In his 1981 book Simulacrum and Simulation, Baudrillard describes this process in four steps: 1) faithful copying, 2) distortion of reality, and 3) the absence of a deeper reality where no symbols exist.
pretend It is a faithful copy, but it is a copy without an original, 4. It is a pure simulacrum, and a simulacrum has no relationship to any reality.

Women’s bodies are particularly vulnerable to this treatment: indeed, body positivity began as a reaction to the pre-digital proliferation of “unrealistic” depictions of female beauty in fashion magazines and TV advertising, specifically the so-called “heroin chic” look of the early ’90s, epitomized by skinny models like Kate Moss.

The movement started with good intentions: Girls who had imbibed a monolithic, skinny, boyish, heroin-inspired image of womanhood (which, among other perversions, erased natural markers of fertility from the adult female body) were desperate to reconcile what they saw in the mirror with what they saw in the media. The solution was to break the spell with imagery that represented the diversity of real female bodies.

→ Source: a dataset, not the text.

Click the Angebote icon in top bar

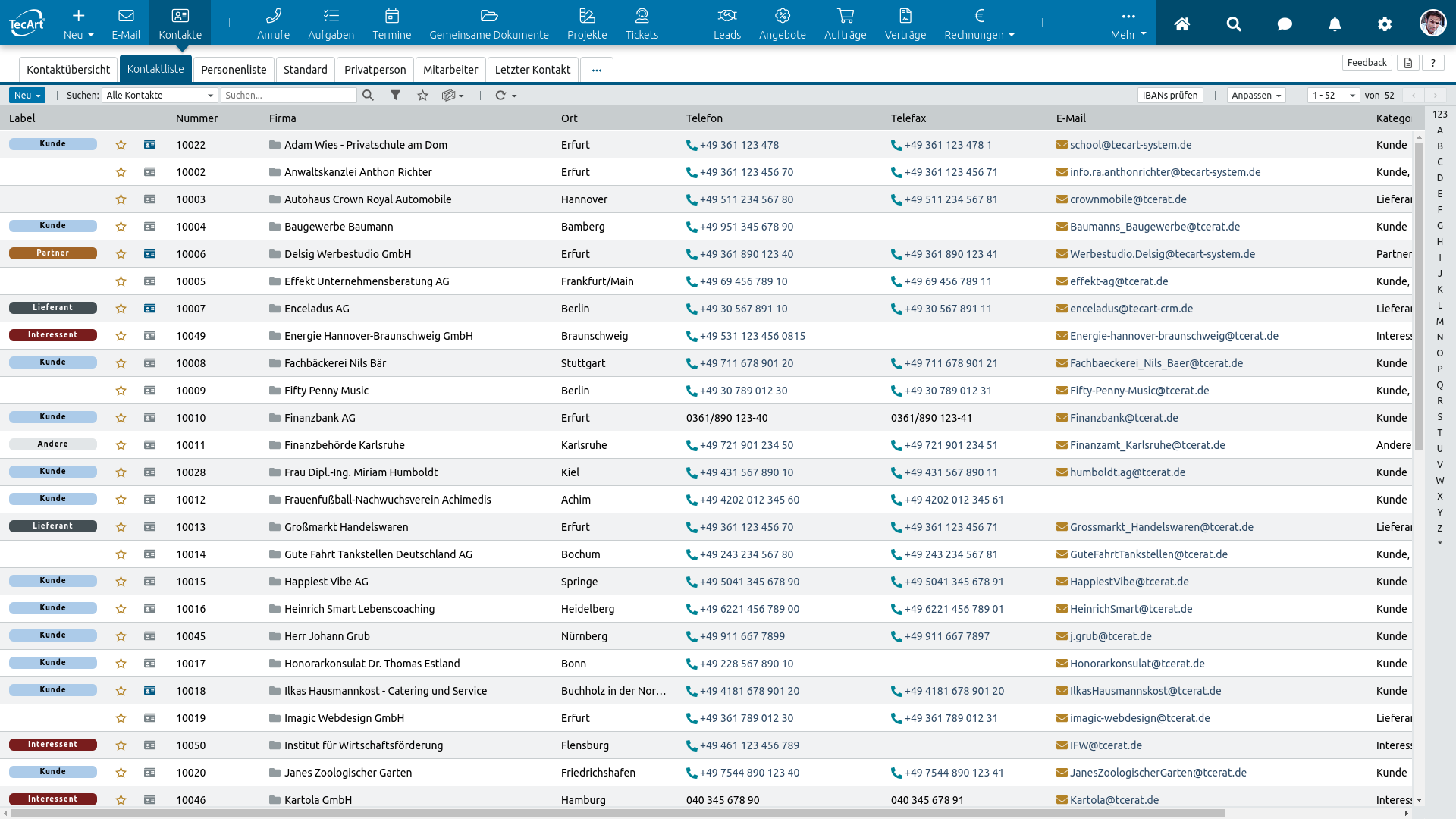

And it worked for a while, conveying an innocuous message not so different from Maher’s: strong is beautiful. But then, in typical leftist fashion, the body positivity movement started to eat itself alive. What about those for whom being strong or athletic is an unrealistic standard of beauty? Are you really saying that morbidly obese people are “inferior” to physically healthy women, and that they should change their bodies to be more feminine? And what about the bodies of women who were born male?

Body positivity’s mission to reconnect women’s images to reality has been hijacked and further derailed by extremists who present a newer, uglier ideal that’s even more removed from reality than the pale, expressionless china dolls in a cheesy Calvin Klein photoshoot.

The old images were seductive, with their beauty and erotic mystique. The heavy-set middle-aged men in dresses and 400-pound bathing suit babes were incapable of this, so they had to dictate an ideal that was justified by the authority of victimhood.

The beauty of sport is that the only authority that matters is the stark and uncompromising authority of physical reality, which is why gender-ambiguous athletes invade women’s sports, as has been the case recently. Two Olympic boxers — is a highly competitive sport, and the intangible qualities we look for in athletes — determination, courage, resilience — are only tested by the limitations of gravity, distance, time, force, and the God-given bodies that each of us has built — bodies that can be pushed and deformed, but not escaped.

Normally at this point I’d be extolling the virtues of putting down your phone and “touching the grass” — and hopefully this on-screen display of physical proficiency will inspire people to do just that — but I think debaters on this matter would do well to take a closer look at Ilona Maher’s social media.

If she does, she’ll find someone who appreciates what her atypical female body can do on the rugby pitch, but who also embodies more conventional femininity: girly, flirtatious, showing off her beautiful body, and expressing her emotions unashamedly.

That is, they will discover that Ilona Maher is intuitively and unmistakably female, yet also irreplaceably, uniquely, irreducibly herself. In other words, she is a woman. And there are many women in the world.